Humoral Anti-Vector Immunity and the Complement System
Fisher et al. (2001) first demonstrated that a modification of Ad vectors with pHPMA polymers allowed to evade from neutralizing antibodies. In addition to evasion from high titer nAb, the authors demonstrated efficient retargeting of the coated particles to the FGF receptor.
Several groups showed that PEGylated Ad vectors induced lower levels of adaptive immune responses to the vector. Even more, readministration of the vector in the presence of anti-vector humoral immunity was feasible to lung and liver (Croyle et al. 2001, 2002). Wortmann et al. (2008) demonstrated that PEGylated, fully detargeted Ad vectors (PEGylated with a dense shield of 20 kDa PEG molecules) were still able to induce cellular and humoral immune responses against their transgene product in the presence of neutralizing anti-Ad antibodies in a setting of genetic vaccination (Wortmann et al. 2008).

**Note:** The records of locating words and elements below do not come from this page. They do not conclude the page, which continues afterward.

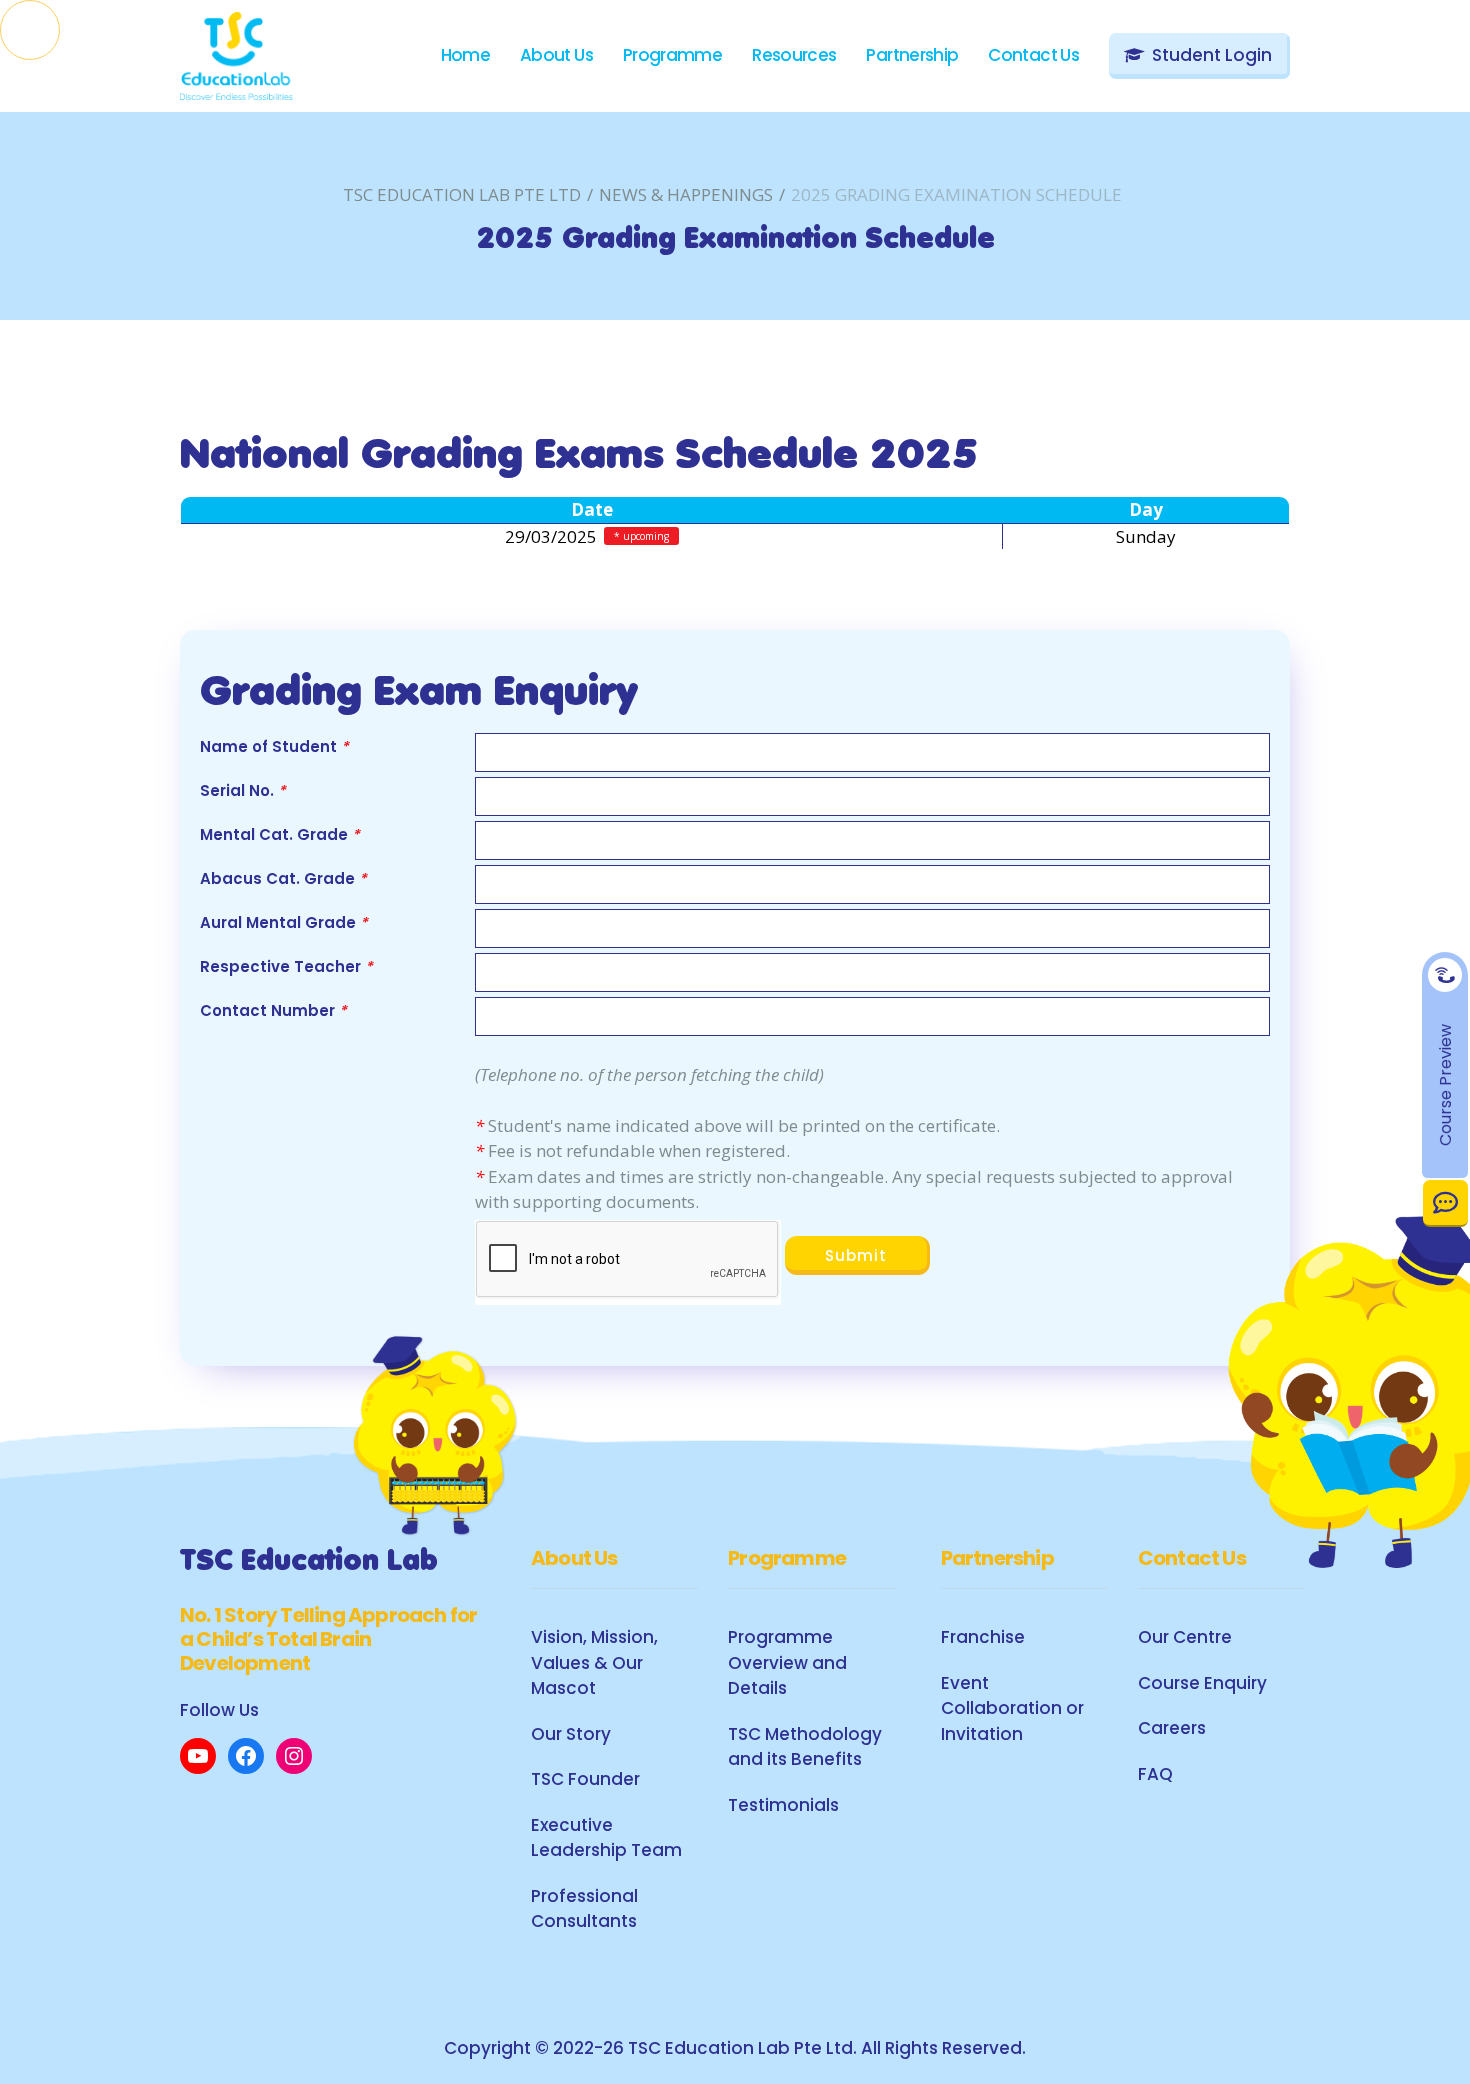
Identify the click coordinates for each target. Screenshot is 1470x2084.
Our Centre (1185, 1637)
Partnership (912, 55)
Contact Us (1445, 1202)
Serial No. (243, 790)
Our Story (571, 1734)
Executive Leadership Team (606, 1838)
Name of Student (274, 746)
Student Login (1212, 55)
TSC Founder (585, 1779)
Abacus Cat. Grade (283, 878)
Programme (672, 55)
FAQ (1155, 1774)
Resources (794, 55)
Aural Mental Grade (284, 922)
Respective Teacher (286, 966)
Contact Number (273, 1010)
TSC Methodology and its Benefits (805, 1747)
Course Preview (1445, 1085)
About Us (556, 55)
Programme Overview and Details (787, 1662)
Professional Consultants (584, 1909)
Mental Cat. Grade (280, 834)
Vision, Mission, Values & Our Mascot (594, 1662)
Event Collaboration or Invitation (1012, 1708)
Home (465, 55)
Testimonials (783, 1805)
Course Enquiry (1202, 1683)
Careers (1172, 1728)
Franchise (983, 1637)
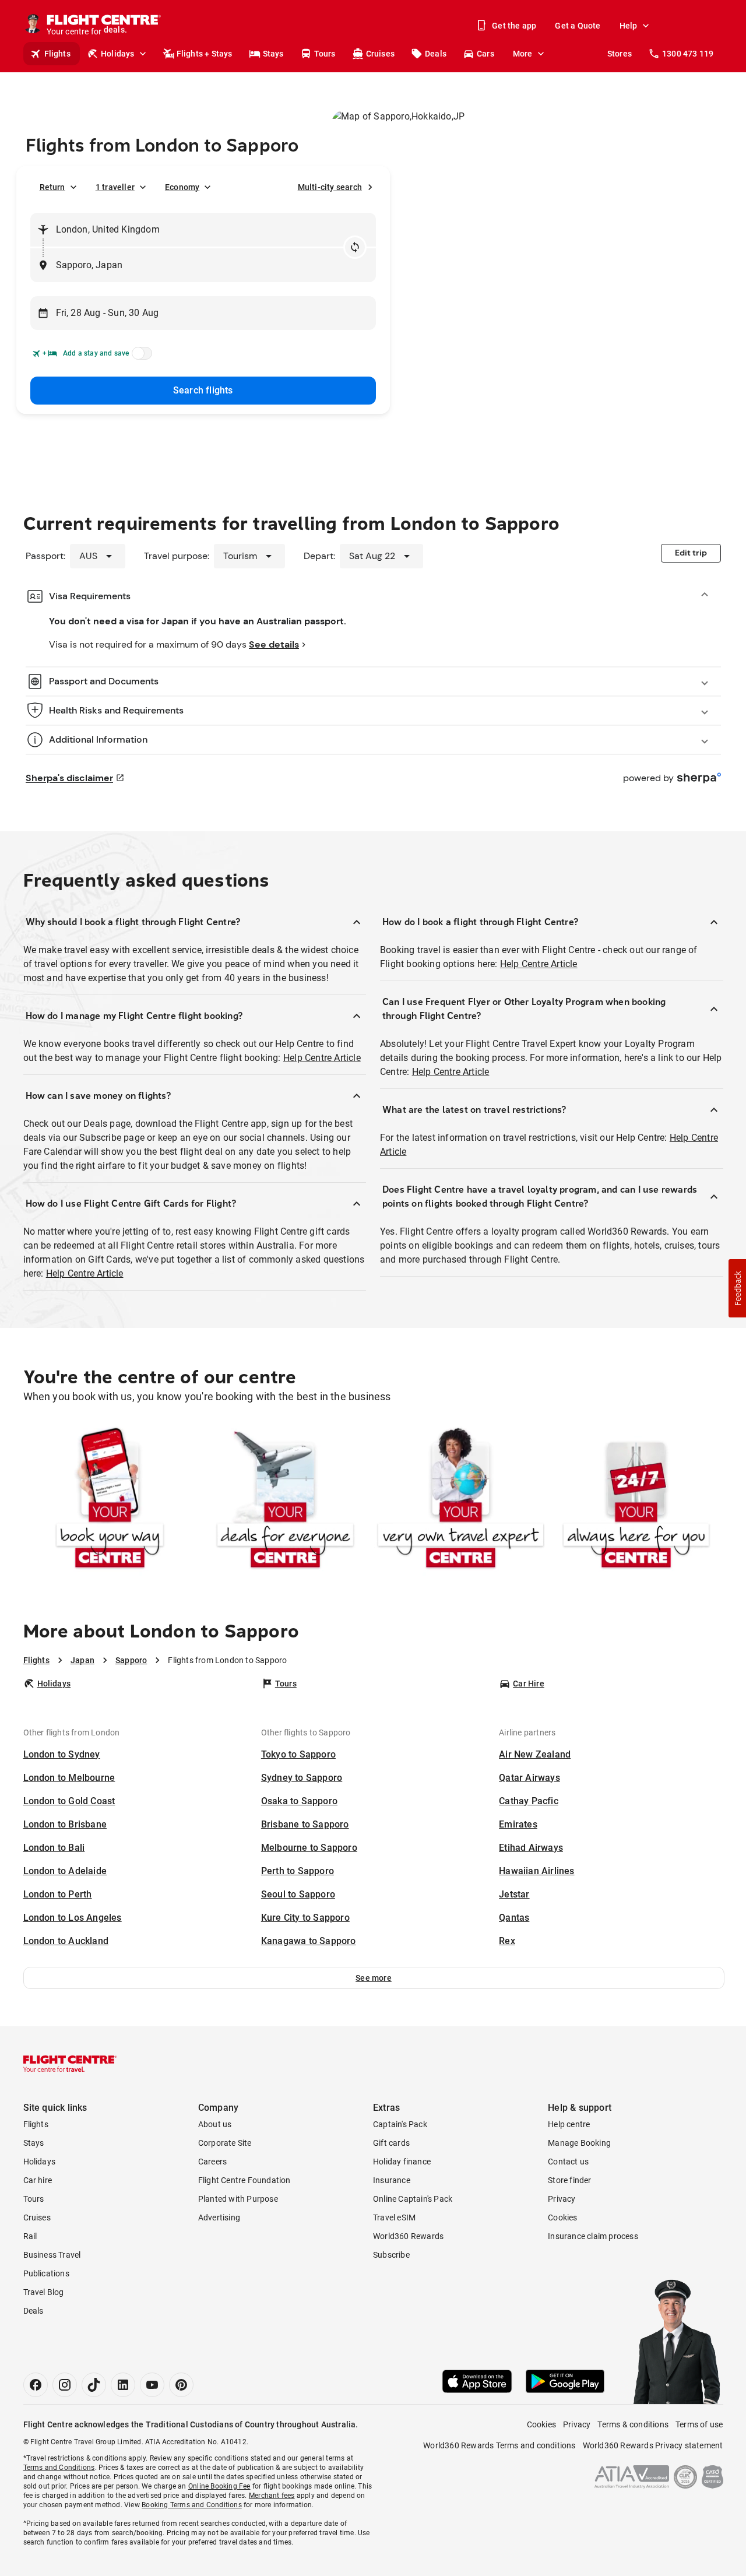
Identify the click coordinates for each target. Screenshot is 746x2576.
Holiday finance (402, 2161)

These results indicate that a polymer shield helps to protect Ad vectors from the neutralizing antibodies in vitro and in vivo. However, it has to be noted that all of the studies used different assays to determine the titers of anti-Ad antibodies. Furthermore, human anti-Ad antibodies generated upon a productive infection with the virus may very well differ from mouse anti-Ad antibodies which are generated after exposition to a replication defective Ad-derived vector. Unfortunately, this makes it very difficult to draw conclusions on the ability of polymer-modified vectors to evade from neutralizing antibodies. Side-by-side comparisons, ideally using human material (e.g., in the form of intravenous immunoglobulins, IVIG) and standardized assays are required here.